Beloved child of God! what think you, is it not possible that this has been the want in your life, the cause of your failure in prayer? You knew not how grace would enable you to pray, if once the whole life were under its power. You sought by earnest effort to conquer your reluctance or deadness in prayer, but failed. You strove by every motive of shame or love you could think of to stir yourself to it, but it would not help. Is it not worth while asking the Lord whether the message I bring you as His servant may not be more true for you than you think? Your lack of prayer is owing to a diseased state of life, and the disease is nothing but this, you have not accepted, for daily life and every duty, the full salvation which the word brings: "Ye are not under the law, but under grace." As universal and deep-reaching as the demand of the law and the reign of sin, yea, more exceeding abundant, is the provision of grace and the power by which it makes us reign in life. (Note B.)

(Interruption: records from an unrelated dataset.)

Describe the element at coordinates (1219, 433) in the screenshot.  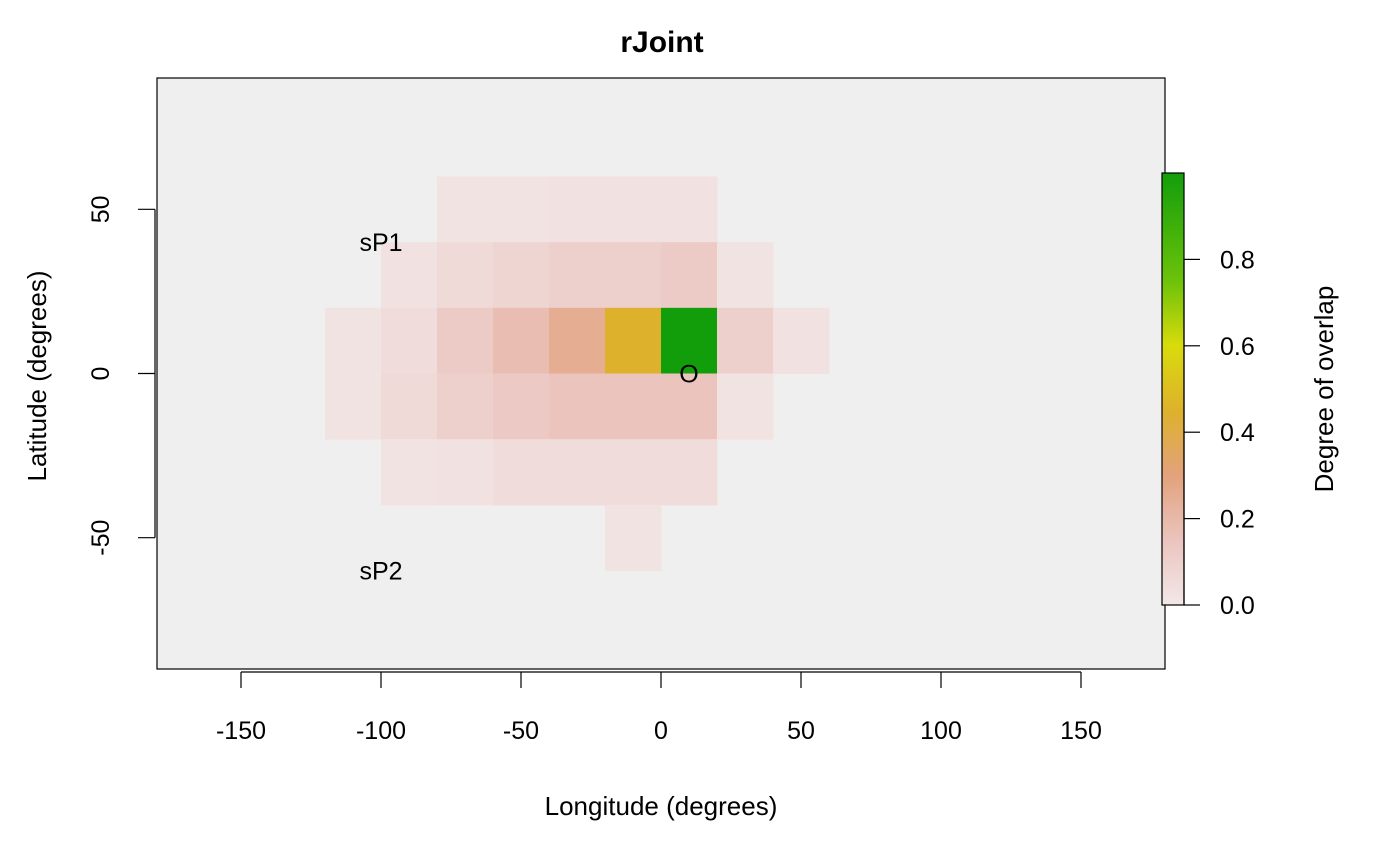
I see `colorbar-ticks: 0.0 0.2 0.4 0.6 0.8` at that location. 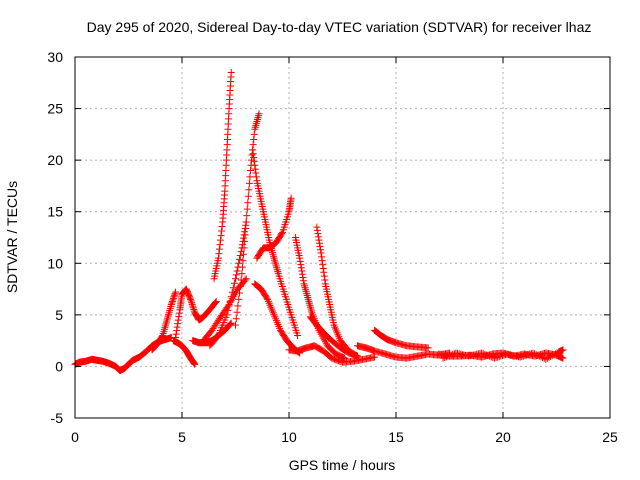 I want to click on y-tick-label: 0, so click(x=59, y=366).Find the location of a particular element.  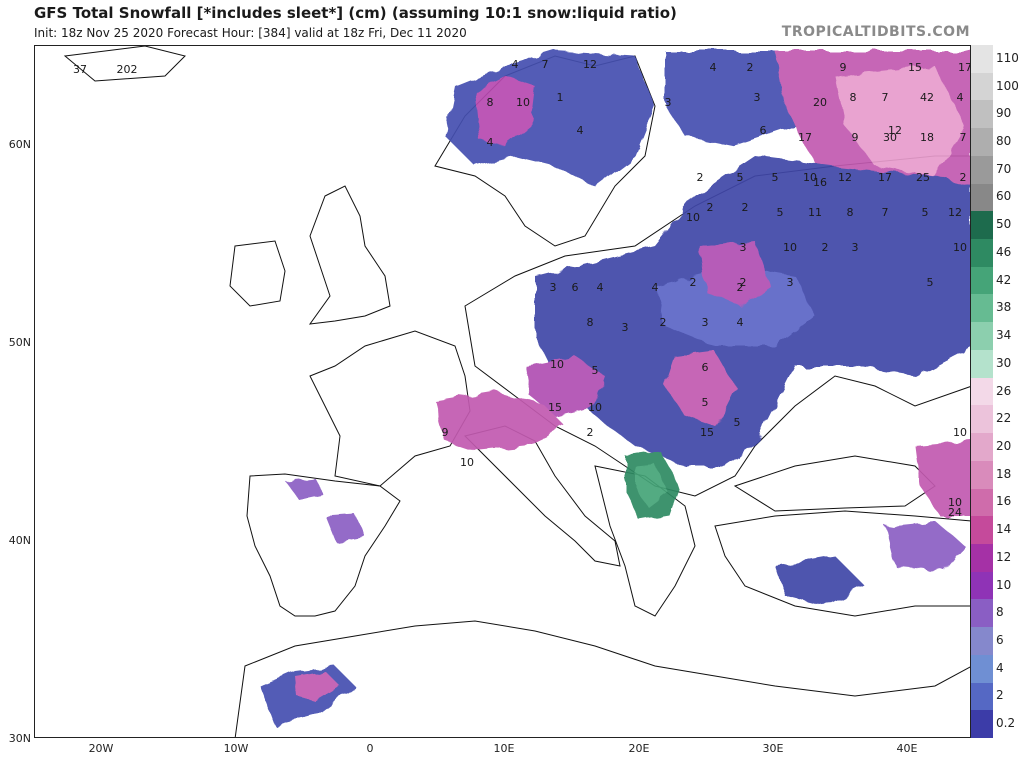

colorbar-label: 0.2 is located at coordinates (1006, 724).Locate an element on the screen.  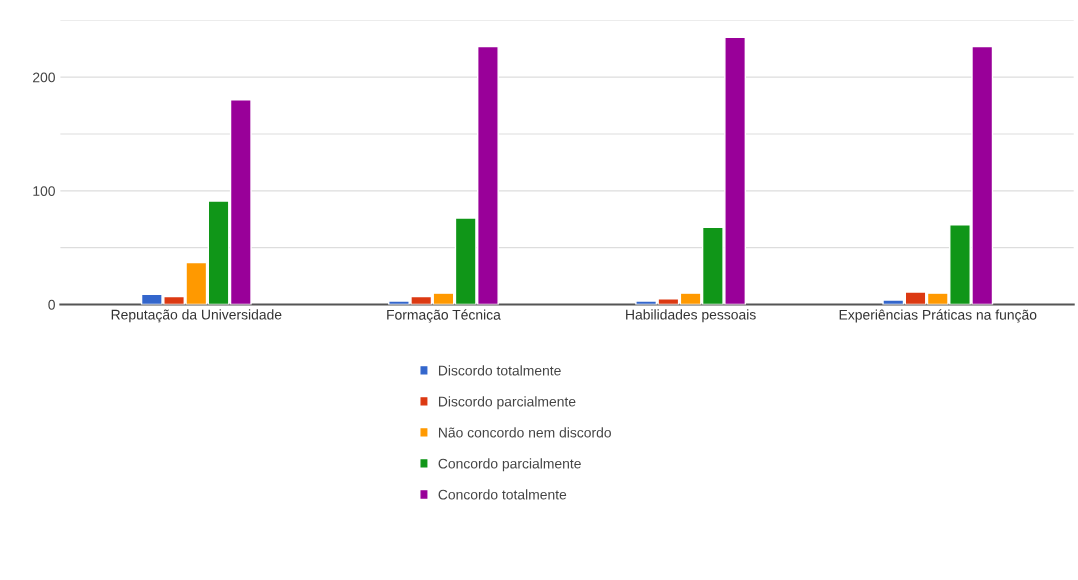
legend-label: Concordo totalmente is located at coordinates (502, 494).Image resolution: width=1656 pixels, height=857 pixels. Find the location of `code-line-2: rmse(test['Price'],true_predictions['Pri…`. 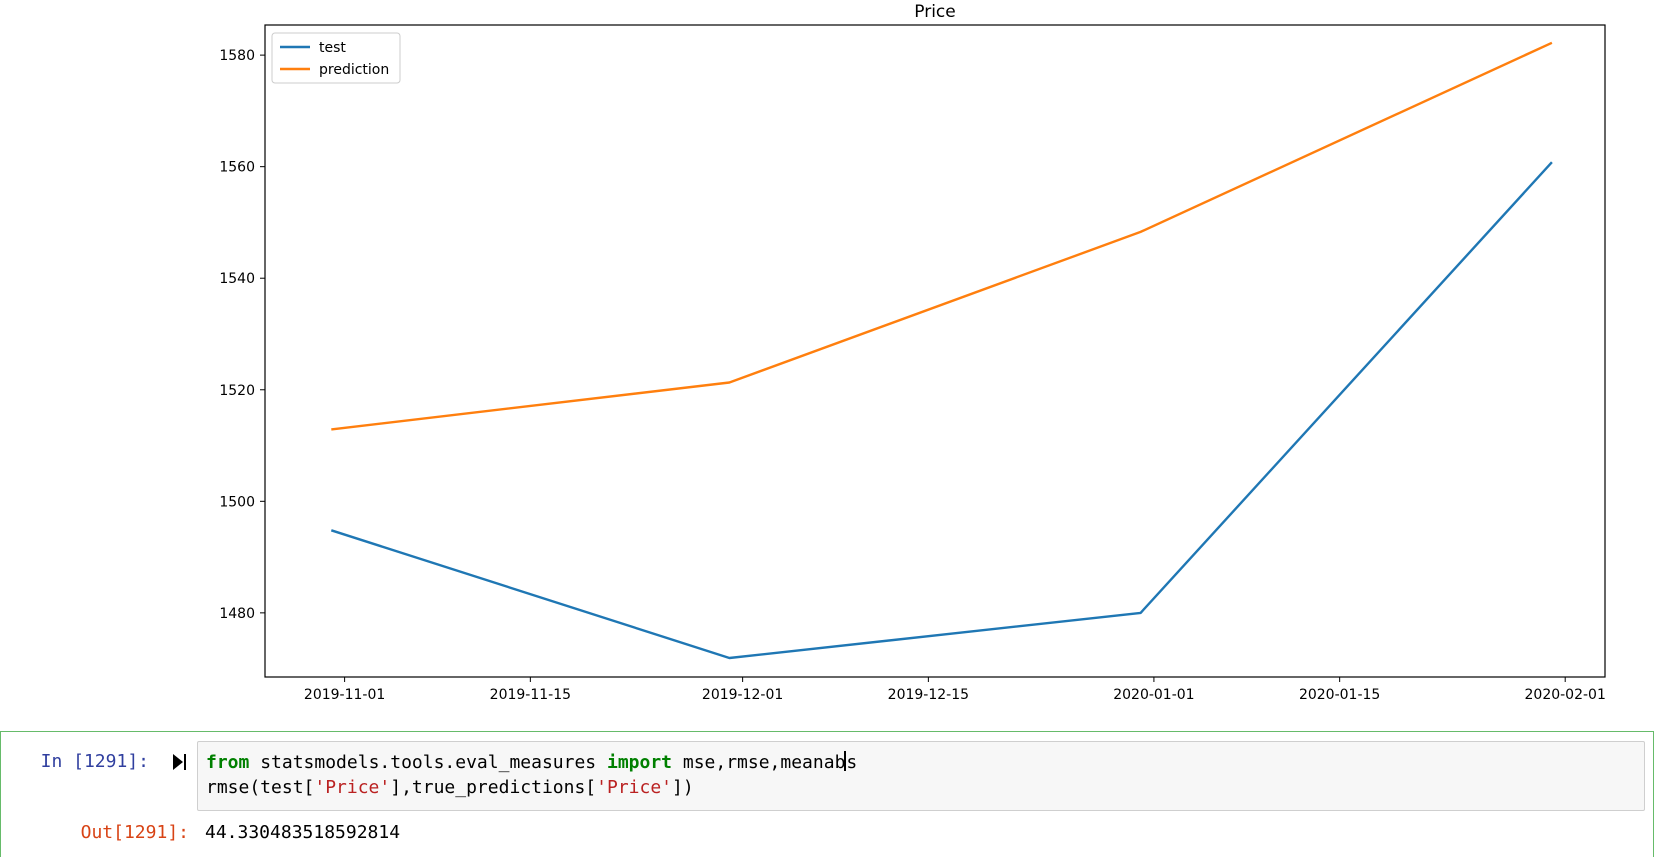

code-line-2: rmse(test['Price'],true_predictions['Pri… is located at coordinates (921, 788).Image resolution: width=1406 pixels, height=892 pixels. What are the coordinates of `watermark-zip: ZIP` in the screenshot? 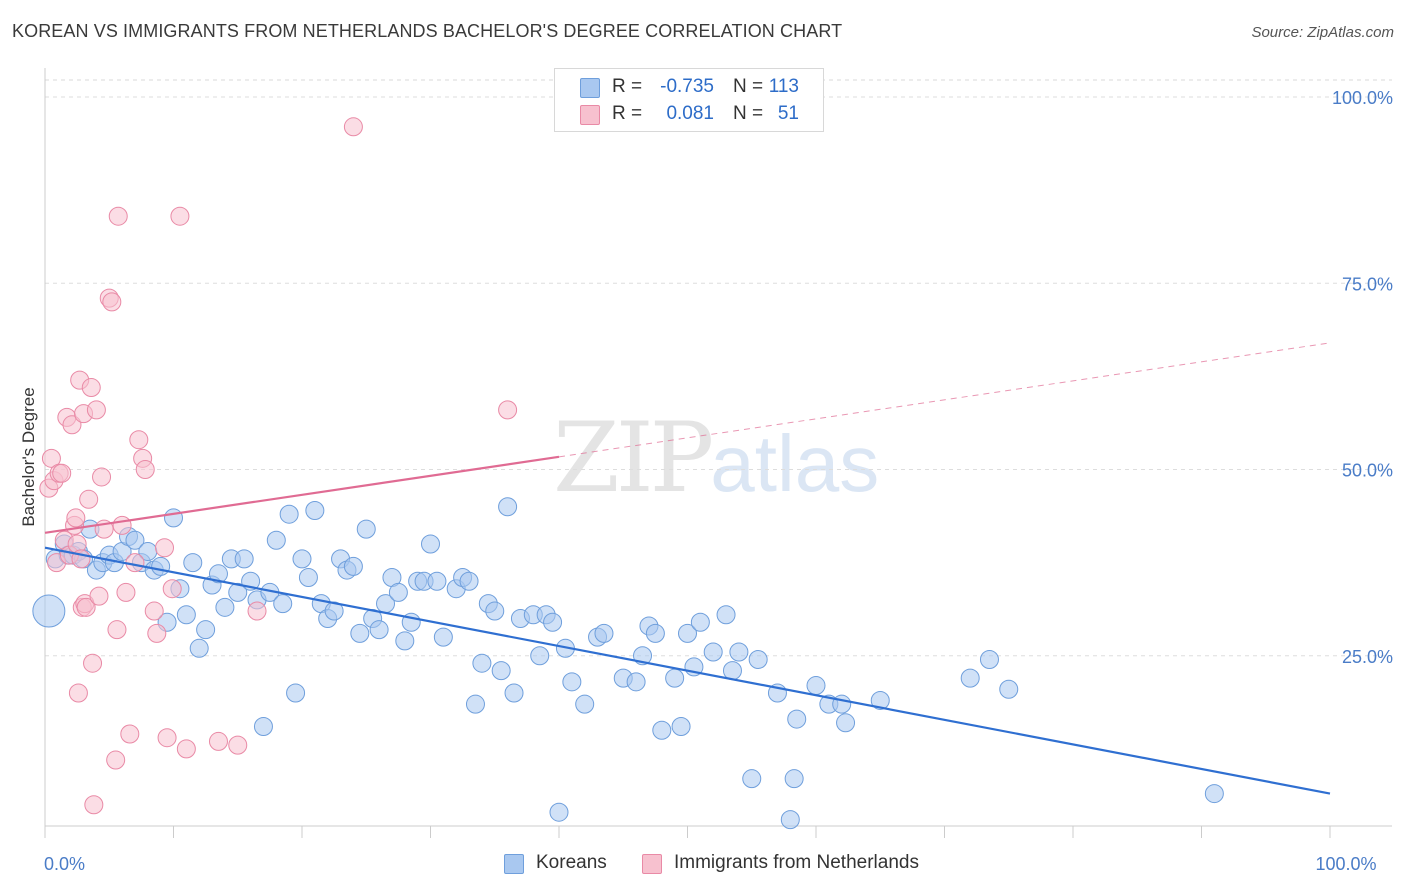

In the chapter that follows that in which Paul wrote, "Ye are not under the law, but under grace," he gives us a picture of a believer's life under law, with the bitter experience in which it ends: "O wretched man that I am! Who shall deliver me from the body of this death?" His answer to the question, "I thank God through Jesus Christ our Lord," shows that there is deliverance from a life held captive under evil habits that have been struggled against in vain. That deliverance is by the Holy Spirit giving the full experience of what the life of Christ can work in us: "The law of the Spirit of life in Christ Jesus hath made me free from the law of sin and death." The law of God could only deliver us into the power of the law of sin and death. The grace of God can bring us into, and keep us in, the liberty of the Spirit. We can be made free from the sad life under the power that led us captive, so that we did not what we would. The Spirit of life in Christ can free us from our continual failure in prayer, and enable us, in this, too, to walk worthy of the Lord unto all well-pleasing.

Oh! Be not hopeless, be not despondent; there is a balm in Gilead; there is a Physician there; there is healing for our sickness. What is impossible with man is possible with God. What you see no possibility of doing, grace will do. Confess the disease; trust the Physician; claim the healing; pray the prayer of faith; Heal me, and I shall be healed. You, too, can become a man of prayer, and pray the effectual prayer that availeth much.1

1 I ought to say, for the encouragement of all, that the gentleman of whom I spoke at a Convention a fortnight later, saw and claimed the rest of faith in trusting God for all, and a letter from England tells that he has found that His grace is sufficient.